YOUR TASK - Instruction for the listing below: copy exactly, and only, the lines from the one holding "This screenshot has" through its last line, omitting any picture.

DATA FOR THE TASK -
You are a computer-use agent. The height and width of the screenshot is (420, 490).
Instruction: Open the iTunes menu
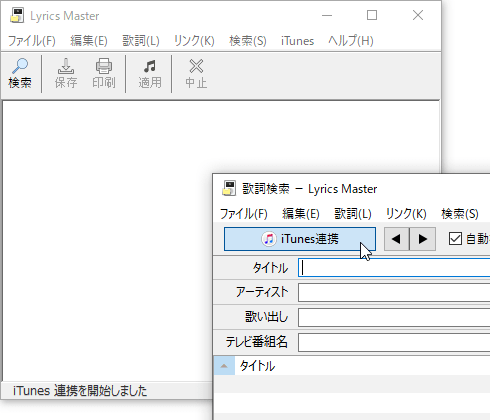[297, 41]
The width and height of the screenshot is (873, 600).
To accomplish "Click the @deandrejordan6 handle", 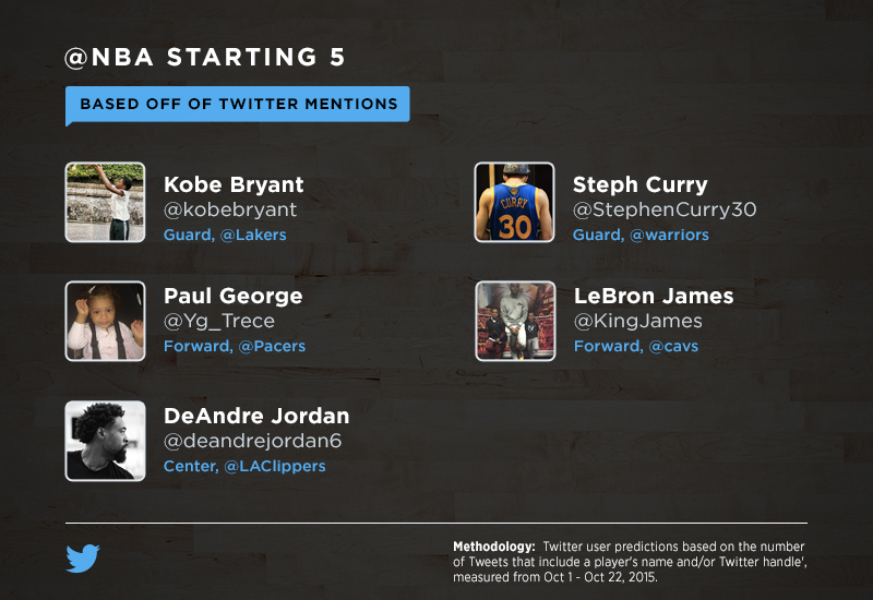I will coord(253,441).
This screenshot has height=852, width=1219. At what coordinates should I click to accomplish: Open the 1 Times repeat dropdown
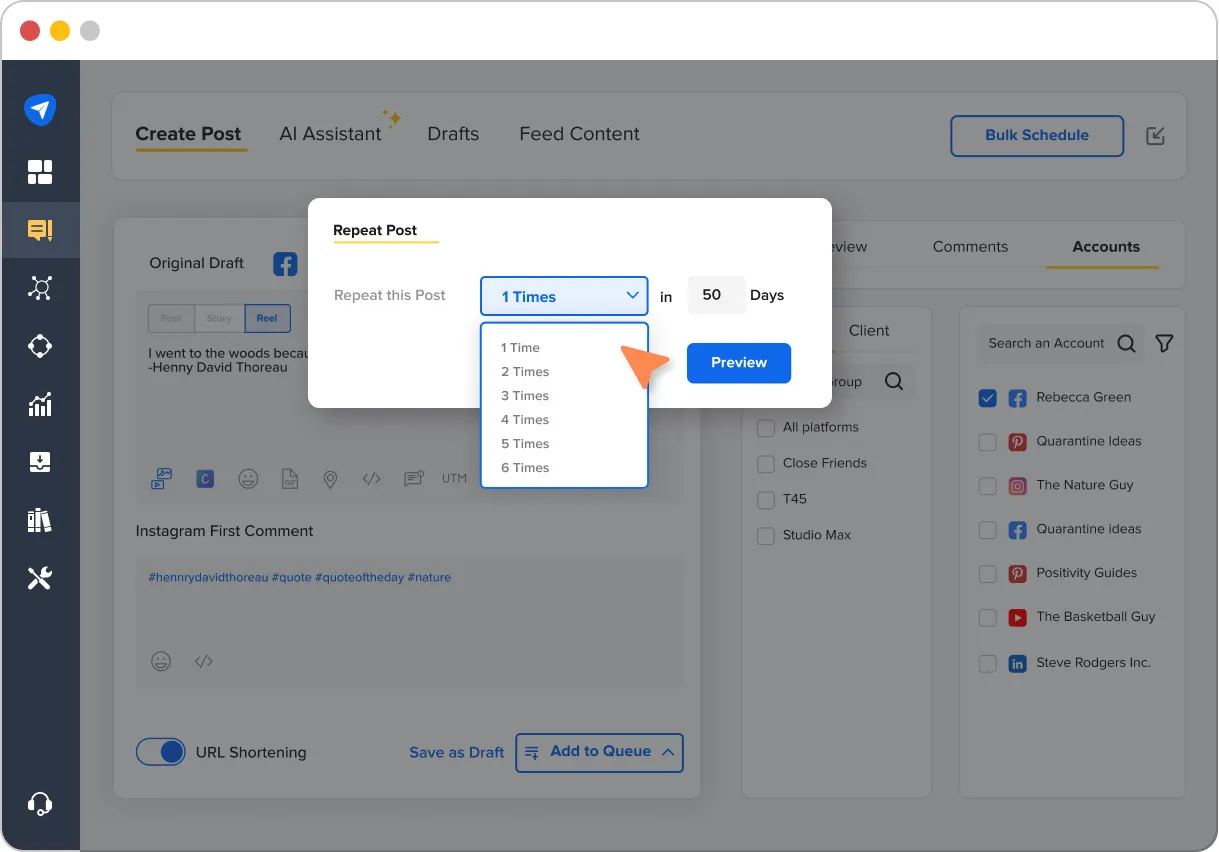tap(563, 296)
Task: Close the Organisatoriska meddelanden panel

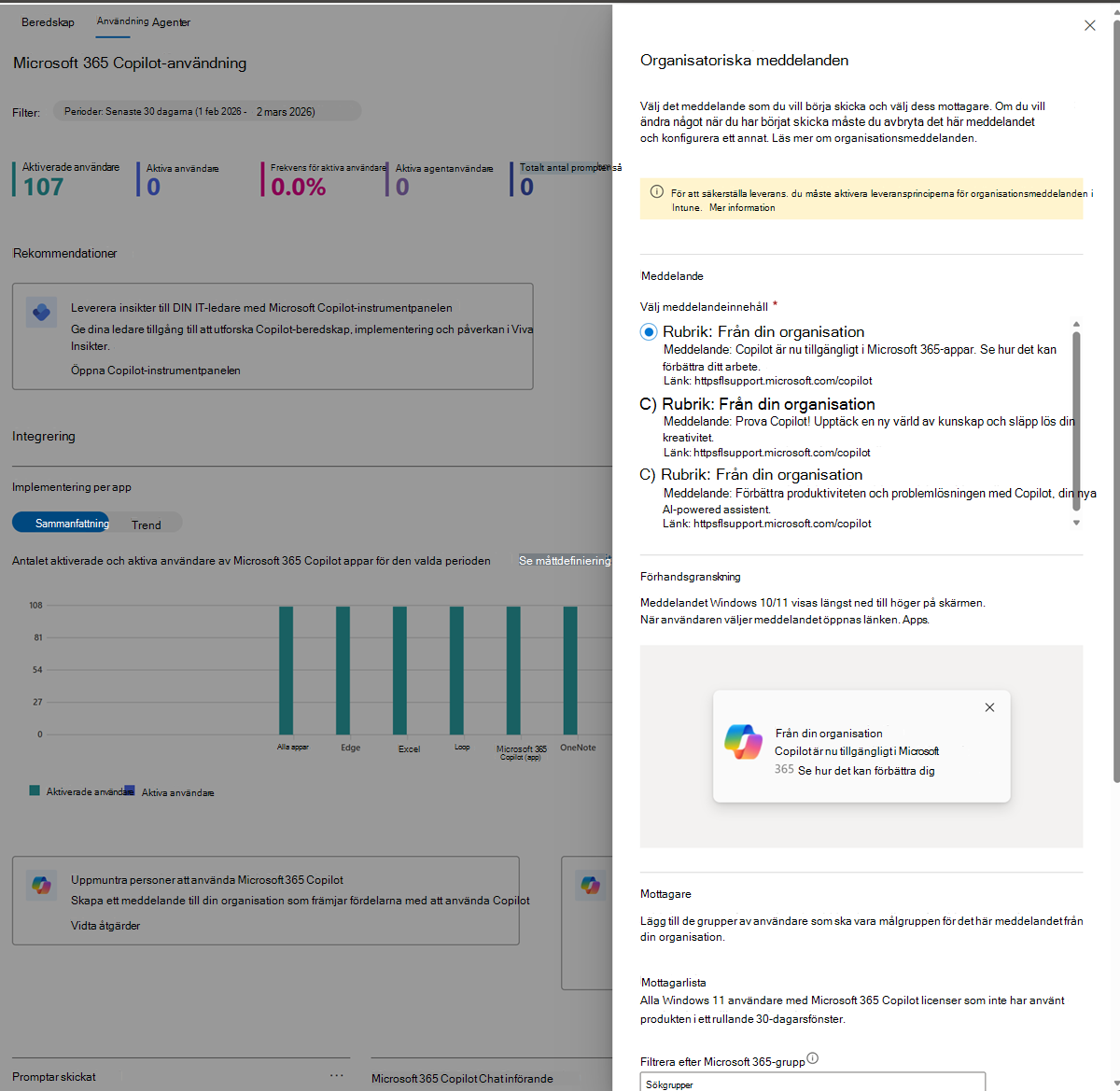Action: pos(1089,25)
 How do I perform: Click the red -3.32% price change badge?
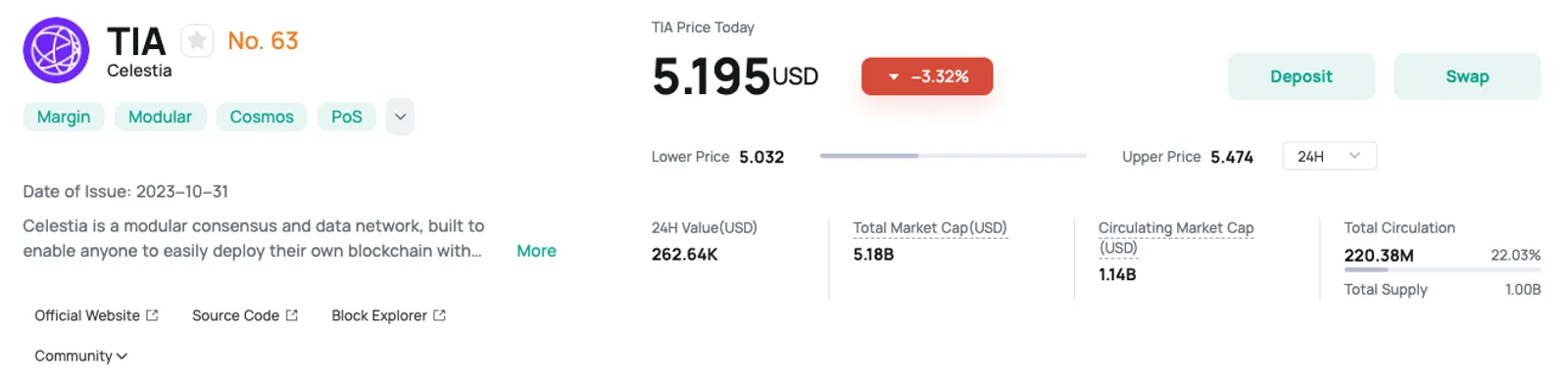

OUTPUT FOR THIS TASK -
This screenshot has height=852, width=1219. At what coordinates should I click to accomplish: Open the 1 Times repeat dropdown
tap(563, 296)
Task: Close the Organisatoriska meddelanden panel

Action: pos(1089,25)
 How do I perform: Click the red -3.32% price change badge?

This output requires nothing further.